Parkinson’s disease (PD) is characterized by the infiltration of inflammatory CD4+ T cells into the substantia nigra, where they promote microglial activation and contribute to the degeneration of dopaminergic (DAnergic) neurons. Altered expression of the dopamine receptor D3 (D3R) is correlated with disease severity and is involved in IFN-γ production by CD4+ T cells. To evaluate the role of D3R on CD4+ T cells during neurodegeneration, González et al. (p. 5048) compared wild-type (WT) and D3R knockout (D3RKO) mice during 1-methyl-4-phenyl-1,2,3,6-tetrahydropyridine (MPTP)-induced PD. Compared with MPTP-treated WT mice, MPTP-treated D3RKO mice were protected against a loss of DAnergic neurons and showed decreased microglial activation despite similar levels of CD4+ T cell infiltration into the substantia nigra. Adoptive transfer experiments in RAG1 knockout mice, which are T and B cell deficient, demonstrated that D3R expression on CD4+ T cells is essential for the destruction of DAnergic neurons. Furthermore, transfer of WT CD4+ T cells into D3RKO mice led to MPTP-induced neural loss. T cell activation assays showed that stimulation of D3R increased IL-2 production, whereas the absence of D3R decreased IL-2 production and impaired T cell activation. Although D3R deficiency did not alter the capability of T cells to acquire a Th17 or regulatory T cell phenotype, loss of D3R significantly impaired T cell IFN-γ production and the acquisition of a Th1 phenotype. Taken together, the data demonstrate an essential role for D3R expression on CD4+ T cells in the physiopathology of MPTP-induced PD.

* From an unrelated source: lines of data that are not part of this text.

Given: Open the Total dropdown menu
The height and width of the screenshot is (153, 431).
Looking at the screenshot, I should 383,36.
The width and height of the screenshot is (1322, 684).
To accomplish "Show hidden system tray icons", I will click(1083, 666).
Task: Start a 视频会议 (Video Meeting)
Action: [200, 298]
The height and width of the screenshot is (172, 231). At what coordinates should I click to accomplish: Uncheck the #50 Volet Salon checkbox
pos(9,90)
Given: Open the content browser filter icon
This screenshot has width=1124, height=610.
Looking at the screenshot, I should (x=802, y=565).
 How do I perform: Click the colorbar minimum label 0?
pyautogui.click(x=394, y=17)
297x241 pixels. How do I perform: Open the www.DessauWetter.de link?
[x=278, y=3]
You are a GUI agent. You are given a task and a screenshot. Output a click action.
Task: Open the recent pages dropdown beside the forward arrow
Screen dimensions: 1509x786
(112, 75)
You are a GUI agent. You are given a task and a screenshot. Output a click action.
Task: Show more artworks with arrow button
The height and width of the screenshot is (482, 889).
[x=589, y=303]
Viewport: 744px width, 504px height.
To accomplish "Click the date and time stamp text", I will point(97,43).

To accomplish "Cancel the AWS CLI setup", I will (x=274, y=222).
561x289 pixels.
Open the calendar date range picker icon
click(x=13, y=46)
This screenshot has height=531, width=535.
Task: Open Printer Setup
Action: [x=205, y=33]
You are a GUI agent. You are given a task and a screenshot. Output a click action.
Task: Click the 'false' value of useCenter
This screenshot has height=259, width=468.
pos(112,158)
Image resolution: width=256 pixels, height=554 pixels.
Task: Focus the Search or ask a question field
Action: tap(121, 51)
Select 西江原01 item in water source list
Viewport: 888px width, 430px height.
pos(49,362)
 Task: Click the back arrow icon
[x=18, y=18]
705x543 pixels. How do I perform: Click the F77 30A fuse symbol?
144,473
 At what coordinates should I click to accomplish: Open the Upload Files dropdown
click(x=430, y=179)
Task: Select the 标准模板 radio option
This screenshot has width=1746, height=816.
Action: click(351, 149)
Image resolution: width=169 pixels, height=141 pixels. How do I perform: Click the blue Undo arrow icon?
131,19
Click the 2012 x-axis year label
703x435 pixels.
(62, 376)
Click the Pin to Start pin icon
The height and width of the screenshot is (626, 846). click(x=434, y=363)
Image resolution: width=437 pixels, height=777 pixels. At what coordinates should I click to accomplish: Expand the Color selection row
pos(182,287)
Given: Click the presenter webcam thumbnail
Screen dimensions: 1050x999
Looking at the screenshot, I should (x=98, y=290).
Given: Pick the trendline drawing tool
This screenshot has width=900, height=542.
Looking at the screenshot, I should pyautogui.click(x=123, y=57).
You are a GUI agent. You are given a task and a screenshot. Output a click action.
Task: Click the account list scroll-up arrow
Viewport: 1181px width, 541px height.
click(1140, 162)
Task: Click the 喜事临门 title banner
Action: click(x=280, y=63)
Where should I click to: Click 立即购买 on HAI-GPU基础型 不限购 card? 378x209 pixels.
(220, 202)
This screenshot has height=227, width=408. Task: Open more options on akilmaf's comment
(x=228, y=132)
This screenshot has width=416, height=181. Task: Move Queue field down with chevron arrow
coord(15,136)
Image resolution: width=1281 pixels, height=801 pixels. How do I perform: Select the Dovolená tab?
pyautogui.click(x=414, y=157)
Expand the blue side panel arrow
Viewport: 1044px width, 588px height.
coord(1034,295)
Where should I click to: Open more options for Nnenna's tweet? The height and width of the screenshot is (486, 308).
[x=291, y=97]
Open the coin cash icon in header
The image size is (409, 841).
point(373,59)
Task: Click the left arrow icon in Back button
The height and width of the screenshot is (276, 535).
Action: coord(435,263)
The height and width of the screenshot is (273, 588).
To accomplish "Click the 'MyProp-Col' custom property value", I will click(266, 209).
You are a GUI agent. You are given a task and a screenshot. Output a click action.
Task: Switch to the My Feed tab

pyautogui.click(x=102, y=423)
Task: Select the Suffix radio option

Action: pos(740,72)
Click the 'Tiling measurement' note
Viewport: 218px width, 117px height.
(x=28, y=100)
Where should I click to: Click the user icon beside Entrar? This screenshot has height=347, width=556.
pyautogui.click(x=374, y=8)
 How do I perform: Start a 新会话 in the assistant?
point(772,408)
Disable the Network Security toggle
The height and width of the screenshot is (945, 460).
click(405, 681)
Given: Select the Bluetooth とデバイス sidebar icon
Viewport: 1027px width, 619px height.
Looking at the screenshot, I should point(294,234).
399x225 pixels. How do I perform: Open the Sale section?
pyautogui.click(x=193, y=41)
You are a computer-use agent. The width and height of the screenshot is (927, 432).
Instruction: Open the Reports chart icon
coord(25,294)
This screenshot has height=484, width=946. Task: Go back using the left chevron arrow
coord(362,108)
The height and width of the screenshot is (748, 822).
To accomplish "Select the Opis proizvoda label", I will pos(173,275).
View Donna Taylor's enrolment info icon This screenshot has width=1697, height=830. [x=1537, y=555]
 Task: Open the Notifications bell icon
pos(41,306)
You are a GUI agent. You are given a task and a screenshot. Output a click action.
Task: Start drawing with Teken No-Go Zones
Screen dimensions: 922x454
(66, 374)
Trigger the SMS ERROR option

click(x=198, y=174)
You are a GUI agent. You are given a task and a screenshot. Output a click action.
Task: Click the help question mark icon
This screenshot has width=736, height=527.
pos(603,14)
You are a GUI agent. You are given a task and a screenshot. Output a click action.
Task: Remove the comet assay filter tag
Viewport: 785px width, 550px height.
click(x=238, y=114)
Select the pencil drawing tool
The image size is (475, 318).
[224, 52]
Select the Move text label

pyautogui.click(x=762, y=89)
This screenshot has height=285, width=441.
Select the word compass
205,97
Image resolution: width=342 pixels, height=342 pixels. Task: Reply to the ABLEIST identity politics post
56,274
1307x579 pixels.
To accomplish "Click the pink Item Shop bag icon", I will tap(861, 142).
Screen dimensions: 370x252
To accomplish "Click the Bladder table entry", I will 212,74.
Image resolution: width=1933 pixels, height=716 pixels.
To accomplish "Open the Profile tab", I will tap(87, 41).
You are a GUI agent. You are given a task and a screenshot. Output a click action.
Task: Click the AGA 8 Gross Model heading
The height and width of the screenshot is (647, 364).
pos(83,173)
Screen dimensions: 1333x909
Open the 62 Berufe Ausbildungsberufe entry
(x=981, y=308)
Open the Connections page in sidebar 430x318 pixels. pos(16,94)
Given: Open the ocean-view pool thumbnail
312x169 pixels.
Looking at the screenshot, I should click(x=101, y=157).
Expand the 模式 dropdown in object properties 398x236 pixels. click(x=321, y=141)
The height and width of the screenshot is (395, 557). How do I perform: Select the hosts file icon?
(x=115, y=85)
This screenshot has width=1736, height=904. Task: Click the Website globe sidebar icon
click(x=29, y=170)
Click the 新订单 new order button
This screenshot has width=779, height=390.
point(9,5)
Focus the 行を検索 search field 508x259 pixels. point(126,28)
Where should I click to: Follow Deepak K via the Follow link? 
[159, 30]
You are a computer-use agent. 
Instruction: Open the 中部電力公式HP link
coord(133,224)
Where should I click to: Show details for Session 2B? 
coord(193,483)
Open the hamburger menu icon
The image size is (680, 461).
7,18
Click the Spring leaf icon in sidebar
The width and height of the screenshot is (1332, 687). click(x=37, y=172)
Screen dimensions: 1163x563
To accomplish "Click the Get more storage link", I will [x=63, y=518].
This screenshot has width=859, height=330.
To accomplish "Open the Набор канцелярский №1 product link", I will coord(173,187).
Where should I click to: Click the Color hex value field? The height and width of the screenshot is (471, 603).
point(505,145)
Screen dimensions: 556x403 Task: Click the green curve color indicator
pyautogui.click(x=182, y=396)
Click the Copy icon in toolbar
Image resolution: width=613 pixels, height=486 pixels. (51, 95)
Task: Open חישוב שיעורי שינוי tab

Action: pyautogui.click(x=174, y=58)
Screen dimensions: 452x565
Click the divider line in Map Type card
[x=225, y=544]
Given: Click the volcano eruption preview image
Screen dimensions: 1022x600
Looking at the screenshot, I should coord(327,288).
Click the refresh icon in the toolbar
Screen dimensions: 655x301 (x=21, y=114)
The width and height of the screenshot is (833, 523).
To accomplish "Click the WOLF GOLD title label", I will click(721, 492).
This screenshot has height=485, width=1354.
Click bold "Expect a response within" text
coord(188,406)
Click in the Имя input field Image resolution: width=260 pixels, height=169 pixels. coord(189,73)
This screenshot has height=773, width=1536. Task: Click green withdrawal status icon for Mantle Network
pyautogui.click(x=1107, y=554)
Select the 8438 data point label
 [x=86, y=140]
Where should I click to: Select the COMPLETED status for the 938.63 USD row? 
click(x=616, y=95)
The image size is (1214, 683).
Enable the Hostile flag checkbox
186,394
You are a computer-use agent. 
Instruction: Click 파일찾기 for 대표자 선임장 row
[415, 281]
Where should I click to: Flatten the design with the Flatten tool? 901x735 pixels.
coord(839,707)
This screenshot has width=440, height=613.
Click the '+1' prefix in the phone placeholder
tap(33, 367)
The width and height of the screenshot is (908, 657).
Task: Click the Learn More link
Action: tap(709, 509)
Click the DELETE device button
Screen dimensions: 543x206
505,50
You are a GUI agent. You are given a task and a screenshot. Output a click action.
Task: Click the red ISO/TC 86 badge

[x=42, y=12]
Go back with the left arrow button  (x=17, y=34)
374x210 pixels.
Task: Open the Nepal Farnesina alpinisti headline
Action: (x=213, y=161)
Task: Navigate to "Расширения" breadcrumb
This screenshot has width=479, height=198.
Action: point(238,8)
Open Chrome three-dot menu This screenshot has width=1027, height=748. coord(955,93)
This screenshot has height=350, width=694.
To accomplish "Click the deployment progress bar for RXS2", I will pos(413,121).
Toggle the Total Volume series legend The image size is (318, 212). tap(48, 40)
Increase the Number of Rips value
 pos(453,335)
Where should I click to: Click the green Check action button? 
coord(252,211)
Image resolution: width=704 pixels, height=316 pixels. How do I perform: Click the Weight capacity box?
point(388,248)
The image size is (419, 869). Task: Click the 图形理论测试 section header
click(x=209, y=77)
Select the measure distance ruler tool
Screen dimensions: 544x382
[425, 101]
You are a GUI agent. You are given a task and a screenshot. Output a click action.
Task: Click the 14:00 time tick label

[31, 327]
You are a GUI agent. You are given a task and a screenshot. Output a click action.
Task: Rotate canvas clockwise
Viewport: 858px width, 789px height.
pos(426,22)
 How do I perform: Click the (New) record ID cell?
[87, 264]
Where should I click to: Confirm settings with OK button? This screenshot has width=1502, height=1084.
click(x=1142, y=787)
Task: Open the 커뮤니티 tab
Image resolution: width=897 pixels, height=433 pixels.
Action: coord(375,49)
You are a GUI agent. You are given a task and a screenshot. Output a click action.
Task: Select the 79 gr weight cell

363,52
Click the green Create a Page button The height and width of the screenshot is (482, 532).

Multiple sclerosis (MS) is believed to be caused by self-reactive myelin-specific CD4+ and CD8+ T cells that lead to demyelination and inflammation of the CNS. In experimental autoimmune encephalomyelitis (EAE), the murine model of MS, disease is also induced by effector myelin-specific T cells. Interestingly, signaling through T cell Ig mucin-3 (Tim-3), a cell surface molecule expressed on CD4+ Th1 cells, can improve disease outcomes by eliminating pathogenic effector T cells. Tim-3 is also expressed on activated CD8+ T cells, microglia, and dendritic cells, suggesting that it may play an important role in EAE. To determine a role for Tim-3, Lee and Goverman (p. 4991) manipulated Tim-3 signaling in EAE models with Th17, CD4+ Th1, and CD8+ T cells as antimyelin effector cells. When Tim-3 signaling was prevented in CD4+ T cells, different patterns of inflammation in the CNS were found as a result of changes in the effects of Th1 and Th17 cells on disease; however, disease incidence was not different from that in wild-type mice. By contrast, a lack of Tim-3 signaling during CD8+ T cell-mediated EAE caused increased disease. When Tim-3 signaling in dendritic cells and microglia, the innate immune cells involved in EAE, was disrupted, it had no effect on the outcome of disease. Thus, the role of Tim-3 in EAE is dependent on which effector T cells are responsible for disease, and Tim-3 particularly protects against disease that is mediated by CD8+ T cells.